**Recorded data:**
╔══

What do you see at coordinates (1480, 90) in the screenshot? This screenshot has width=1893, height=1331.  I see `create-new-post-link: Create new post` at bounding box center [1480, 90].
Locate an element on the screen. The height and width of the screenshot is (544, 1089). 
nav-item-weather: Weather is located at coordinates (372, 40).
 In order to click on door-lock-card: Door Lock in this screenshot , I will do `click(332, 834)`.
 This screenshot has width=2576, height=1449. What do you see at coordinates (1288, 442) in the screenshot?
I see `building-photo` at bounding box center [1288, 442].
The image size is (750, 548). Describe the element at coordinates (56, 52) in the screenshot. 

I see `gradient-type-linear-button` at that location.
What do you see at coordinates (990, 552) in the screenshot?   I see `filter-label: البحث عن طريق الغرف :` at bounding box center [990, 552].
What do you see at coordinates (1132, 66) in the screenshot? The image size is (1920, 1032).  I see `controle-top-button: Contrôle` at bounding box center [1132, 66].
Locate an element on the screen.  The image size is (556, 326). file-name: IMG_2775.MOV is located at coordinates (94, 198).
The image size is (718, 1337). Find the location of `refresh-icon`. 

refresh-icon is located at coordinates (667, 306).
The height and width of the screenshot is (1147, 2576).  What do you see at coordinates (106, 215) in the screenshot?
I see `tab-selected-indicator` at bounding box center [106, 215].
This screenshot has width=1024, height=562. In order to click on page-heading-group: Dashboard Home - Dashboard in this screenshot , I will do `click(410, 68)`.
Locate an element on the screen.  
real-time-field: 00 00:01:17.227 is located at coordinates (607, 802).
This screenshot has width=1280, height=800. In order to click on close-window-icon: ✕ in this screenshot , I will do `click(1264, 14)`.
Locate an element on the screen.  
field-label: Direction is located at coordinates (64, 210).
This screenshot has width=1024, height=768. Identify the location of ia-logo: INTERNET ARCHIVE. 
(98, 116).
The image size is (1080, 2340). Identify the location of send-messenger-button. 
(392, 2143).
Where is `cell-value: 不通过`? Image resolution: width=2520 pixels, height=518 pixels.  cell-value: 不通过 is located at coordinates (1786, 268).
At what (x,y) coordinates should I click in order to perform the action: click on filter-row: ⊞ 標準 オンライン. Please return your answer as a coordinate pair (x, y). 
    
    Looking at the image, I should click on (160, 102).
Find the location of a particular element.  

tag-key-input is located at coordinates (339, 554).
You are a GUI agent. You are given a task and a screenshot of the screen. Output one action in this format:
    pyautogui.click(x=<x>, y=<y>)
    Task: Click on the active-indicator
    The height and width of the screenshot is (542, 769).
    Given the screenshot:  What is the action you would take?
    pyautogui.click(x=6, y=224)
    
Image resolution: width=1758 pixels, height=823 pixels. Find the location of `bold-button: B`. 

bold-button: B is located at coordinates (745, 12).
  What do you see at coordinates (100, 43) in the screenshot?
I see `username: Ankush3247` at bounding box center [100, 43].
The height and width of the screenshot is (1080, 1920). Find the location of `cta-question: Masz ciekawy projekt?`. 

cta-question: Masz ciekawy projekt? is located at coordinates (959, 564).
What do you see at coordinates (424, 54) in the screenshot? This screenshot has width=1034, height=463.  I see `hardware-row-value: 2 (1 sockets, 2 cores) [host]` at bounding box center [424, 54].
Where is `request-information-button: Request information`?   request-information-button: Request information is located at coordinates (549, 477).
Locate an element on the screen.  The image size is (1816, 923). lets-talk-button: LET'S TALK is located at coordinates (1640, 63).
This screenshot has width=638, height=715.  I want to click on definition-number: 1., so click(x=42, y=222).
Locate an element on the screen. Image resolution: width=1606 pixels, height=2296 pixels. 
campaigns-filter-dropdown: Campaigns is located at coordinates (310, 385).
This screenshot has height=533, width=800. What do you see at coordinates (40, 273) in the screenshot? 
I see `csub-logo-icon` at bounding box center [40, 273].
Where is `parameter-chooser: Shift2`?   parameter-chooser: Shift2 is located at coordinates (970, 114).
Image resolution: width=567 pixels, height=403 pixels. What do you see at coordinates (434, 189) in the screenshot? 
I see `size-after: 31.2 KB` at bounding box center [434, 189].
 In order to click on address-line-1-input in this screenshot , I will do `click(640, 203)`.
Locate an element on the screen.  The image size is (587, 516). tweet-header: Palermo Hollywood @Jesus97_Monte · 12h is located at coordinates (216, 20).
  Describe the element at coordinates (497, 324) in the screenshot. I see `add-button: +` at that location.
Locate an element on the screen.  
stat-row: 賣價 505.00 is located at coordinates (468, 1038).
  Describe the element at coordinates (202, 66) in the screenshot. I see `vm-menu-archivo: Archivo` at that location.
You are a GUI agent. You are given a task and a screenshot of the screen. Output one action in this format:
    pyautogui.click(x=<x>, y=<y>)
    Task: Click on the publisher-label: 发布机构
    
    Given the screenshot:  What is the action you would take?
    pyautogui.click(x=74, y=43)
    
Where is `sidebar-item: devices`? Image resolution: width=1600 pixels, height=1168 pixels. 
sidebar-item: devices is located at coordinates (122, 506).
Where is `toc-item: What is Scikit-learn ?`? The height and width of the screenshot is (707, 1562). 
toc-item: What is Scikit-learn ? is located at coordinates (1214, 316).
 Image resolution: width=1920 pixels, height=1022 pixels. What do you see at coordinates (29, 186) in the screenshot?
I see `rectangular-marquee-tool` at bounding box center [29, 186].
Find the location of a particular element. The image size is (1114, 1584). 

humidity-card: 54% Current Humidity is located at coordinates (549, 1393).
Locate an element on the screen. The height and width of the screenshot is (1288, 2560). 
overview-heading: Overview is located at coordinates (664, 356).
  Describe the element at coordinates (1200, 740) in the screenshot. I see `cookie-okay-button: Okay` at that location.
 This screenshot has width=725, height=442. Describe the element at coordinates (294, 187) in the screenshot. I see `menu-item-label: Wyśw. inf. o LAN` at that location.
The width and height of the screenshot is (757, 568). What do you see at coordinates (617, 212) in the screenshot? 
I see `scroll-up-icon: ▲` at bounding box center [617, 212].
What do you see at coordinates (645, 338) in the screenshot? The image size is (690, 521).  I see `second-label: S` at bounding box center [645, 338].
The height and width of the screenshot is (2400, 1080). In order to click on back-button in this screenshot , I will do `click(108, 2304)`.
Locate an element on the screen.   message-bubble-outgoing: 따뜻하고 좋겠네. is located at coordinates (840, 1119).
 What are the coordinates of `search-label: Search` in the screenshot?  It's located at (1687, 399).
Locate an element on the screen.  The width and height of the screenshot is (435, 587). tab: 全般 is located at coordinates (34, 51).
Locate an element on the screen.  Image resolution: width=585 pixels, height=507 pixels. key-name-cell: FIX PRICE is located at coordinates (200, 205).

╚══

**REQUIRED WORK:** Gather every line of the listing above that contains the string "Where". Count a match only when the uppercase and lowercase letters are the same.

**REPLY TO THE TASK:**
Where is `cell-value: 不通过`? Image resolution: width=2520 pixels, height=518 pixels.  cell-value: 不通过 is located at coordinates (1786, 268).
Where is `request-information-button: Request information`?   request-information-button: Request information is located at coordinates (549, 477).
Where is `parameter-chooser: Shift2`?   parameter-chooser: Shift2 is located at coordinates (970, 114).
Where is `sidebar-item: devices`? Image resolution: width=1600 pixels, height=1168 pixels. 
Where is `toc-item: What is Scikit-learn ?`? The height and width of the screenshot is (707, 1562). 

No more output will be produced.